• INSTRUCTIONS FOR THE TASK:
For the data below, restate word for word only the lines from the line containing "Given: Click the Size X slider field" through the line containing "Given: Click the From voltage input field", both ends included.

Dataset entries
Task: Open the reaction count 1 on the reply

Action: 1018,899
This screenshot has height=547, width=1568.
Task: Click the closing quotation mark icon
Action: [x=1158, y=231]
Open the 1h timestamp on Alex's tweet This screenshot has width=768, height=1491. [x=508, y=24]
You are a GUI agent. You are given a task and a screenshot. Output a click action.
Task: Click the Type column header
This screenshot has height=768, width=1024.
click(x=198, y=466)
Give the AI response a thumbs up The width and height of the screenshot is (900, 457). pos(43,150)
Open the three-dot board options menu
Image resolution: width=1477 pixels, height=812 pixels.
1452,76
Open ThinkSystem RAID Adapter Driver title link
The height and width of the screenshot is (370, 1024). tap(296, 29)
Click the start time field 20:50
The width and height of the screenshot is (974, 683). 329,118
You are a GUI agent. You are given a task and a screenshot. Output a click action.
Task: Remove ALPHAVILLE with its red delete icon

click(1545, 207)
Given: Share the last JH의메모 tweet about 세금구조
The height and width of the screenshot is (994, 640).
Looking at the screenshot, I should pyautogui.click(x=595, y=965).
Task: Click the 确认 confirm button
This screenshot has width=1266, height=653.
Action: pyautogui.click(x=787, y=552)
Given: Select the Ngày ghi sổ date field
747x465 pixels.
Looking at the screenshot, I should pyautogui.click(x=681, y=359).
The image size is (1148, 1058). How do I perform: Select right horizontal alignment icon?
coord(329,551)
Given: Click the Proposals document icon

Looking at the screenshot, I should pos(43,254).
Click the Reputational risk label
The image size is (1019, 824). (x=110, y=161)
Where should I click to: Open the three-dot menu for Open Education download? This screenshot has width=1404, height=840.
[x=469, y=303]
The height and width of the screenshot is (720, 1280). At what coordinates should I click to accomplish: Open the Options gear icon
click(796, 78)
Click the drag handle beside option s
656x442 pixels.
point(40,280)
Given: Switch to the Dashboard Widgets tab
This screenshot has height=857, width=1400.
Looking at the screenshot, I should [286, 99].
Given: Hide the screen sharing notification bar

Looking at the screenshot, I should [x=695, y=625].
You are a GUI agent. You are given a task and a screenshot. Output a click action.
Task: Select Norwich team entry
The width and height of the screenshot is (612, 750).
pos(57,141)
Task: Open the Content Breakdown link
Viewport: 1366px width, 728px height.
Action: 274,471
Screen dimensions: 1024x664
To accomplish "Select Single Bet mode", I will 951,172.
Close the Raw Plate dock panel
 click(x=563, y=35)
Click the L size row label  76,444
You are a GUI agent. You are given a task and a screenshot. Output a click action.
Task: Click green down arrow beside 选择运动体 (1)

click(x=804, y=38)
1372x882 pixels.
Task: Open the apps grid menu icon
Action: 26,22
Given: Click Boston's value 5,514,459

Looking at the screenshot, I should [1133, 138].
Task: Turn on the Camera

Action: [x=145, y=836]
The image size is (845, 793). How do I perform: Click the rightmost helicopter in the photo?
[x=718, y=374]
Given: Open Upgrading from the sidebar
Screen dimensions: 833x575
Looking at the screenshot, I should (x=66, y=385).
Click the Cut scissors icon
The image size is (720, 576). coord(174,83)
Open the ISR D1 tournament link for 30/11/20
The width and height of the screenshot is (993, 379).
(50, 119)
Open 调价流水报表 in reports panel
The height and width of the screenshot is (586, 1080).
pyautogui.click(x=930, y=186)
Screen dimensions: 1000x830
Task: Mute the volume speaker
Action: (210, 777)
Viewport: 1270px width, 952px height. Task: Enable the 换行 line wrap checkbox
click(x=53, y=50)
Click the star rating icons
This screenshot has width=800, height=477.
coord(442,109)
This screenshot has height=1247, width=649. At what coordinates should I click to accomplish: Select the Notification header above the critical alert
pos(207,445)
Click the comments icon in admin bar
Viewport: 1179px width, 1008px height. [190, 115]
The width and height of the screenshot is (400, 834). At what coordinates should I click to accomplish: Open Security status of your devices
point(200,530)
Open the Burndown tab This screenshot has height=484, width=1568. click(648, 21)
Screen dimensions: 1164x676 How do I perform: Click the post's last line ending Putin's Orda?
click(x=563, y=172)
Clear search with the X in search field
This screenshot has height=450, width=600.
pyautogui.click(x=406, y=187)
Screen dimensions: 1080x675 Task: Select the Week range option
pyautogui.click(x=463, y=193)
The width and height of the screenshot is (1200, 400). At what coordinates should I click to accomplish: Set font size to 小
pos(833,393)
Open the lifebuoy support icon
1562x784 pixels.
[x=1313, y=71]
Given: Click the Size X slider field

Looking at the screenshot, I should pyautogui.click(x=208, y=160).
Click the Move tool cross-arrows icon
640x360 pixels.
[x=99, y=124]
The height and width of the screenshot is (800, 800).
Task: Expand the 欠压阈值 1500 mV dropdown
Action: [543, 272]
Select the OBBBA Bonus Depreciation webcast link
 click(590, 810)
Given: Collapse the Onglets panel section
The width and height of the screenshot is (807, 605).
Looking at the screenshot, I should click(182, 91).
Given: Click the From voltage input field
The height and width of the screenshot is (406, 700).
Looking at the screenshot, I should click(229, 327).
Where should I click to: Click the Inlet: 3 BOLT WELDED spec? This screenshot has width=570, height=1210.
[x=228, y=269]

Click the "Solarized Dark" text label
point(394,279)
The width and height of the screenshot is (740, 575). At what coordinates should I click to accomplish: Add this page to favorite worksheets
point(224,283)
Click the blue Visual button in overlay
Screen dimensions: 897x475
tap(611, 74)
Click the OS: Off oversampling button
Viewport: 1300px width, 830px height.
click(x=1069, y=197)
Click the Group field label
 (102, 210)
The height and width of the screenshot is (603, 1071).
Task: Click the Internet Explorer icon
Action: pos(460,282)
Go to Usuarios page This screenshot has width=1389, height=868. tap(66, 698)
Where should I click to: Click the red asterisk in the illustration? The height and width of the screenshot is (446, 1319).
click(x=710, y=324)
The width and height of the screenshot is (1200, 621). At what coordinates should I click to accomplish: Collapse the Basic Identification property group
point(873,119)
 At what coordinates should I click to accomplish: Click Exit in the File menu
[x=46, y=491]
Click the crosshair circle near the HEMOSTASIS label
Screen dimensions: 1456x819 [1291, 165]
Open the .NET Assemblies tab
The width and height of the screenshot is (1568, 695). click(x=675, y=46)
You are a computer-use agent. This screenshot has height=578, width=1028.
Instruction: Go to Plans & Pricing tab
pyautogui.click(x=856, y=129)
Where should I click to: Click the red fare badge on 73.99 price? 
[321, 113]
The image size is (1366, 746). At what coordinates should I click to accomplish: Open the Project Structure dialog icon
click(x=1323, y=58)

• SOLUTION FOR THIS TASK:
Given: Click the Size X slider field

Looking at the screenshot, I should pyautogui.click(x=208, y=160).
Click the Move tool cross-arrows icon
640x360 pixels.
[x=99, y=124]
The height and width of the screenshot is (800, 800).
Task: Expand the 欠压阈值 1500 mV dropdown
Action: [543, 272]
Select the OBBBA Bonus Depreciation webcast link
 click(590, 810)
Given: Collapse the Onglets panel section
The width and height of the screenshot is (807, 605).
Looking at the screenshot, I should click(182, 91).
Given: Click the From voltage input field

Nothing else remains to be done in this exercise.